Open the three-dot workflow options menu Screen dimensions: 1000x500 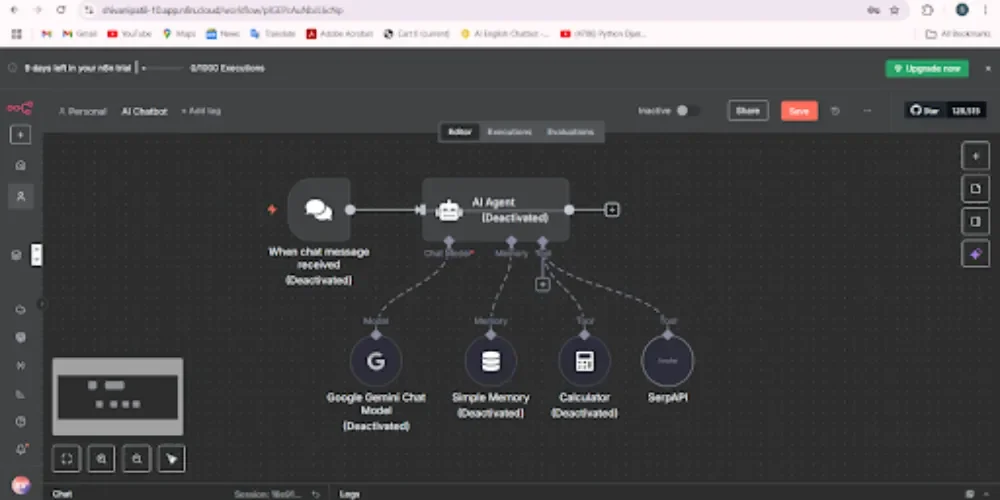tap(867, 111)
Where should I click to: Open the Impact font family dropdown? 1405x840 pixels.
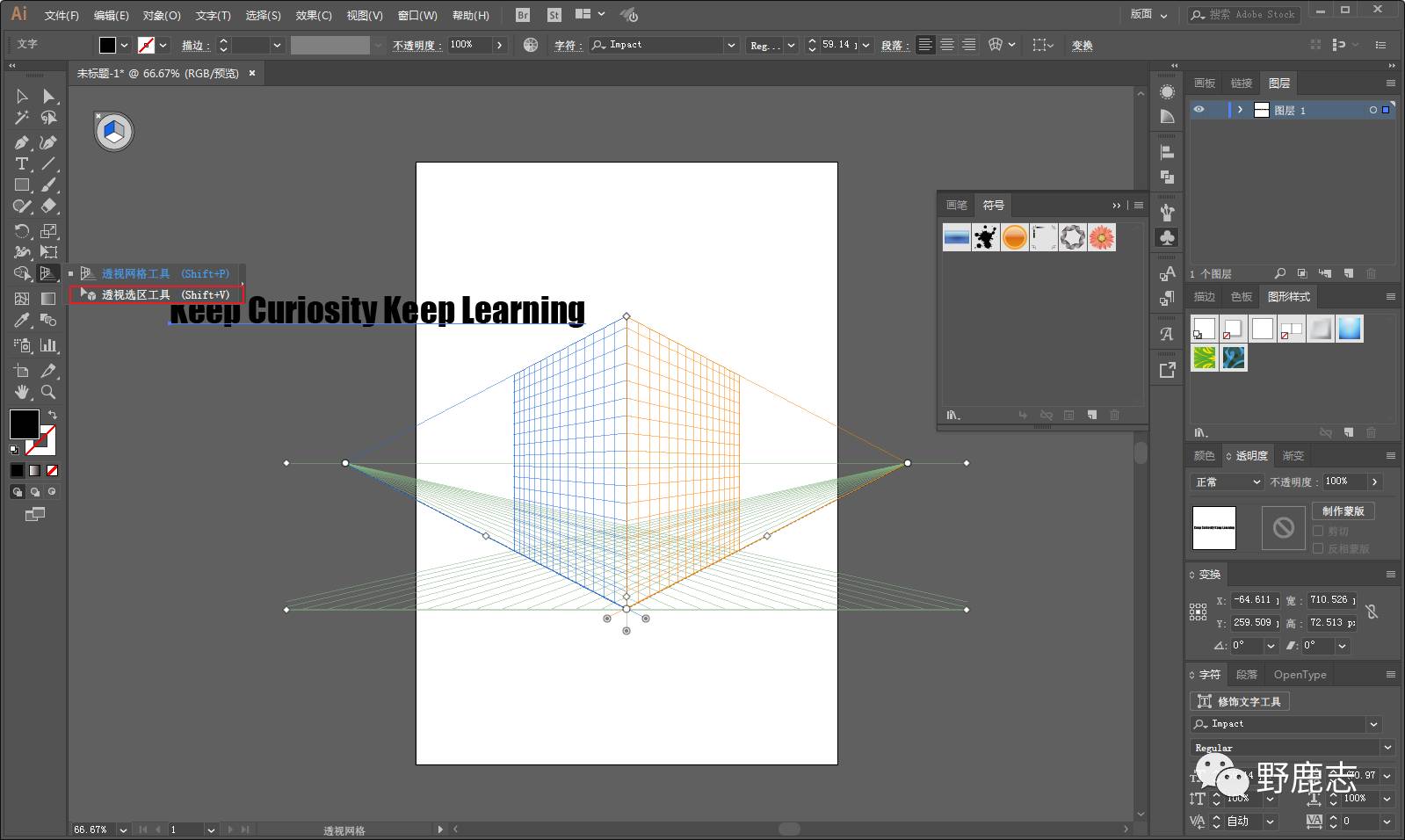coord(730,45)
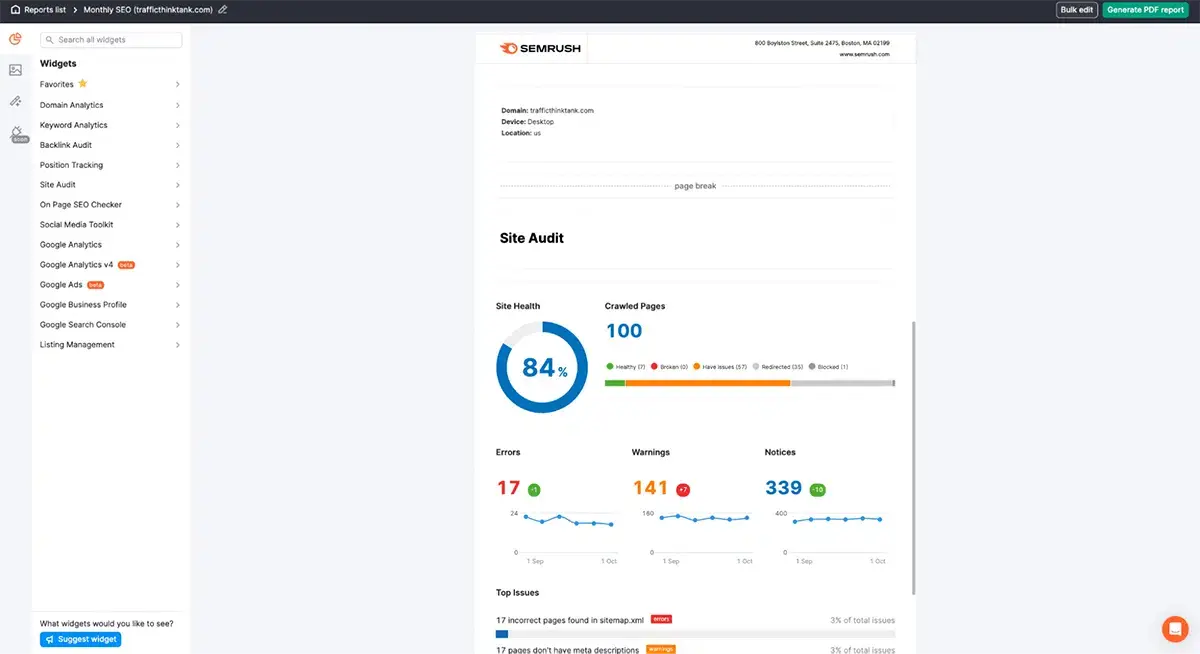Click the Crawled Pages status progress bar
Screen dimensions: 1200x654
click(749, 381)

^^^^^^^^

### Exercise directions
Leaving out every picture, extract verbatim the lines from the one containing "Where should I" through the last line of the listing, inclusive.

### Answer to the exercise
Where should I click to: Open the Impact font family dropdown? 1405x840 pixels.
coord(730,45)
Click the Crawled Pages status progress bar
Screen dimensions: 1200x654
click(749, 381)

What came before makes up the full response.